-- Excerpted records follows --
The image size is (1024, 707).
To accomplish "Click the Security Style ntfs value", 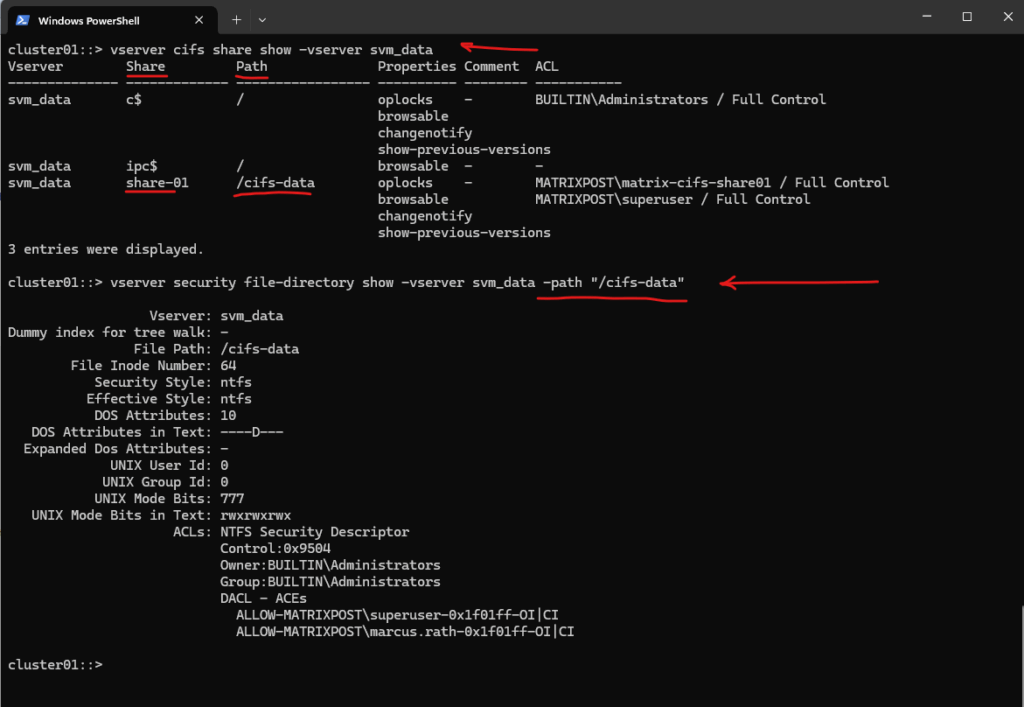I will 236,382.
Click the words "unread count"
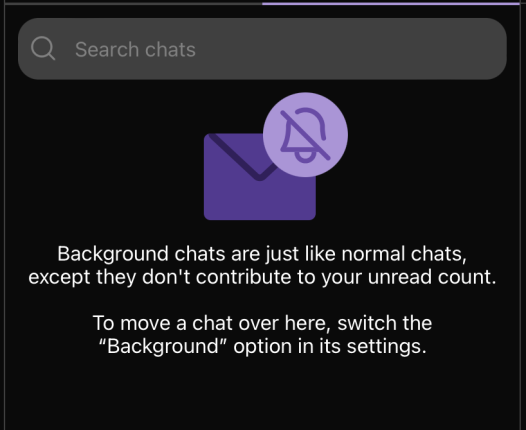This screenshot has width=526, height=430. tap(432, 277)
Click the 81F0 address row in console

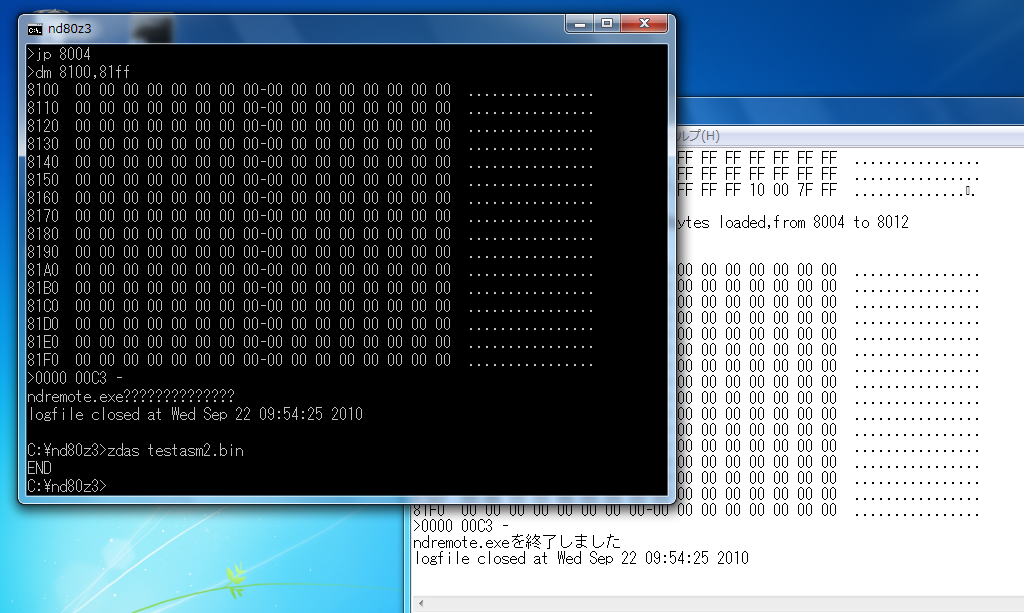pos(240,360)
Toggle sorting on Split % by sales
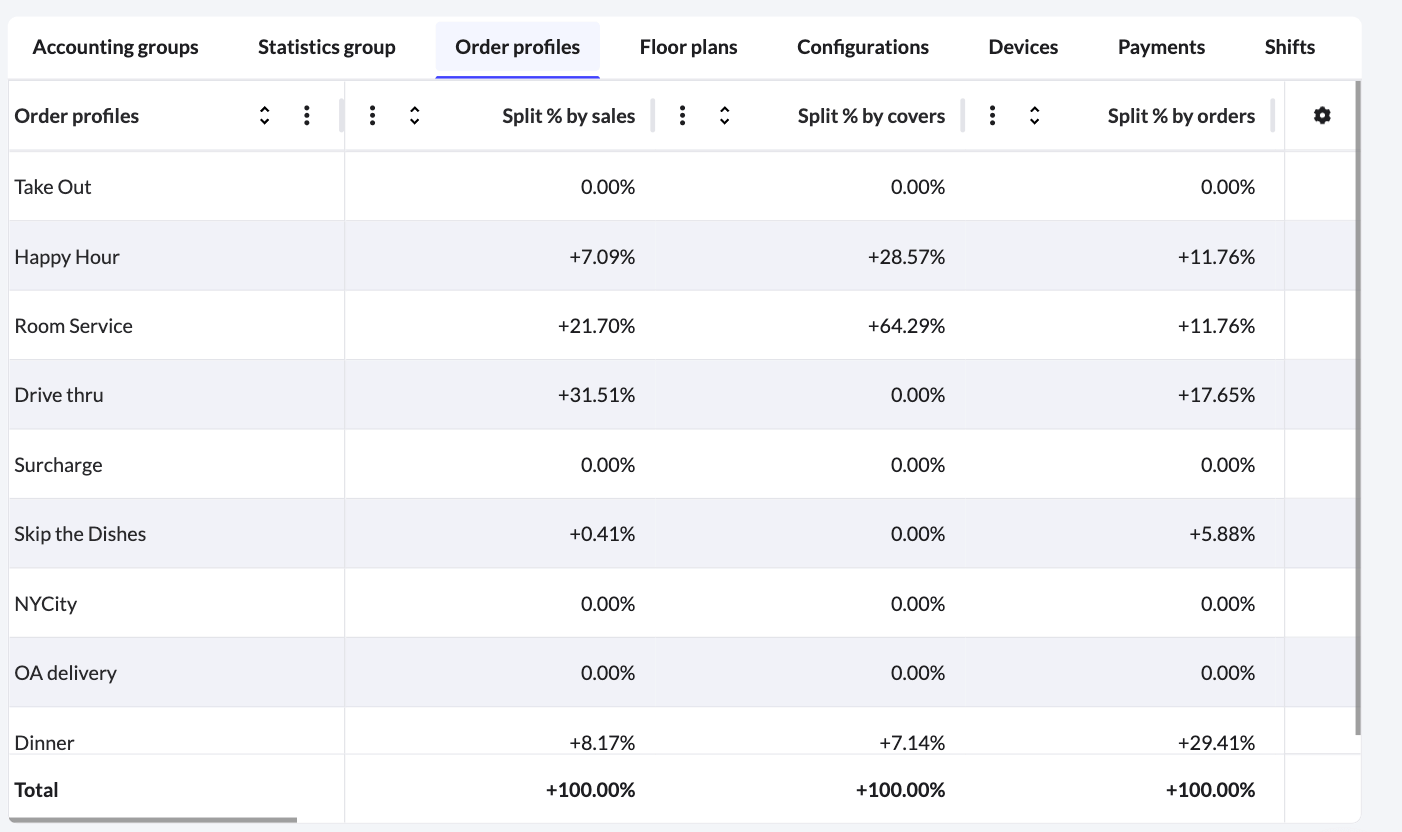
-- Excerpted records concluded --
Assignment>
Copy out exactly the lines between the line containing "Click the words" and the end of the entries, including both, and leave the pictures behind.

Output for this task>
Click the words "unread count"
This screenshot has width=526, height=430. tap(432, 277)
Click the 81F0 address row in console

pos(240,360)
Toggle sorting on Split % by sales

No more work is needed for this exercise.